TREK WORLD 2016が京都で開催されました。TREKは昨年度よりイヤーモデルを廃止しており、継続するモデルが半数を占めていますが、なかでも注目を集めていたのが、先月発表されたMadone 9シリーズ。Tour de FranceでもTREK Factory Racing Teamが使用していたので、テレビで実際の走りをご覧になった方も多いかもしれませんが、試乗してみると、その凄さに圧倒されました。
今回のTREK WORLDには、本社の開発に携わっている日本人スタッフによる、Madone 9の開発について詳しいプレゼンテーションが行われました。CFD(数値流体力学)を用いた開発現場の生の声からは、TREKが新製品の開発に2年以上もの月日をかけ、実際の走行データと近似した数値を導きだすCFDの活用等を通じて、ボトルケージの位置まで入念に設計することで、昨年モデルよりも大幅な空気抵抗の軽減に成功し、乗り心地を最大化するISO SPEEDの採用も伴い、究極のエアロロードバイクを作り出すに至った経緯が説明されました。実際Madone 9では、昨年モデルよりも19Wの空気抵抗の削減に貢献しているとの実験データもでているとのこと。
また新しいエアロヘルメット「Ballista」では、海外の自転車評価サイト「bikerader」で初登場1位を獲得するなど、ヘルメットにおいても、空気抵抗の軽減と快適性の両立を図っています。
さて、そのMadone 9ですが、実際に試乗してみました。感想は、「速い」の一言に尽きます。ちょっと踏むだけで、平地で軽く40km/h以上でます。風をきるというより、風すら気にさせない走りです。かといって乗り心地は固すぎず、ダンシングしてもフレームがよれない剛性の高さが伝わってきます。

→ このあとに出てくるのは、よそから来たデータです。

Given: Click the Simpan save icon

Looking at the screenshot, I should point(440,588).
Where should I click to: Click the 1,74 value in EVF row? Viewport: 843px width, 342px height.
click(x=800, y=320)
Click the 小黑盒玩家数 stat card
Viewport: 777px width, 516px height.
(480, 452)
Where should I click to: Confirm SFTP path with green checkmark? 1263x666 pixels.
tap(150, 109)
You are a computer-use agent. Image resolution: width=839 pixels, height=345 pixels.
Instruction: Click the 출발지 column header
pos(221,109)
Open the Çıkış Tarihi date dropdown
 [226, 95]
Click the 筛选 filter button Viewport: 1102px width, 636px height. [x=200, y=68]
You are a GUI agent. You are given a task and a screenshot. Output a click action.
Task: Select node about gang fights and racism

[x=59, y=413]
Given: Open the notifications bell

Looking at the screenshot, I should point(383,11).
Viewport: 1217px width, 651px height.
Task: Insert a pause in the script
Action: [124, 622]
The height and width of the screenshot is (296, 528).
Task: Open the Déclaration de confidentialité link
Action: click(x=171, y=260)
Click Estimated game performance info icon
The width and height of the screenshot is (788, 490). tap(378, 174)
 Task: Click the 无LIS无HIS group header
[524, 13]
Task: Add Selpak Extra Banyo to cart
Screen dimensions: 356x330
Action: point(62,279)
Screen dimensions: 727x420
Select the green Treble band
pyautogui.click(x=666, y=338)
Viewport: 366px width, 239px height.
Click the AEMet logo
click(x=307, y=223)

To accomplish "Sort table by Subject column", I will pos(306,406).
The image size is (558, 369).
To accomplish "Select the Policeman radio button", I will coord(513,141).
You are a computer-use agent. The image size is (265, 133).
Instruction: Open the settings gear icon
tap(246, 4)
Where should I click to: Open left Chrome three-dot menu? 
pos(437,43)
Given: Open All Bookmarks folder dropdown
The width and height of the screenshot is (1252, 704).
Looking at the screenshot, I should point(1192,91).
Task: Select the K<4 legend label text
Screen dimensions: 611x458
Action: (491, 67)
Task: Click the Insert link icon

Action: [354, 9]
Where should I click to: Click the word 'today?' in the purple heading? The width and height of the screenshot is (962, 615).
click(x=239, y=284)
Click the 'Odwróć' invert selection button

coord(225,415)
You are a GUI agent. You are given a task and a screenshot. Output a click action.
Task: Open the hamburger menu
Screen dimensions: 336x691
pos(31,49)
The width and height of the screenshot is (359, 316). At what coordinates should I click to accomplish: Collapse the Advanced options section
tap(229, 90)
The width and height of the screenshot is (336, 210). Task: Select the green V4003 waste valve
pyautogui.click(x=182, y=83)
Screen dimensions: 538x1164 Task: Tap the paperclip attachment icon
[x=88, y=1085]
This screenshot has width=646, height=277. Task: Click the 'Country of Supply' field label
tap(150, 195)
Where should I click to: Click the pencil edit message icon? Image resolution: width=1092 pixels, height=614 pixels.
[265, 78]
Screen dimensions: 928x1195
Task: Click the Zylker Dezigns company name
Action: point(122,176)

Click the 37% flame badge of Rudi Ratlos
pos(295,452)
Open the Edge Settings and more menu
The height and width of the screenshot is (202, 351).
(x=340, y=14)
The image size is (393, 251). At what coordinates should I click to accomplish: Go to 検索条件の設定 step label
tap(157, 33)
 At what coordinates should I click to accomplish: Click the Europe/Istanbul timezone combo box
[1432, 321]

Emonda ALRにもその後試乗しましたが、バイク全体の軽さ加減というものは、確かにEmondaに軍配があがるでしょうが、総合的なバランスでは、さすがMadoneだなという印象です。TREK Factory Racing の選手達も山岳コースでもMadoneを使用していたとの話からも、オールアラウンダーとしてのMadoneの存在感がますます高まったといえるのではないでしょうか。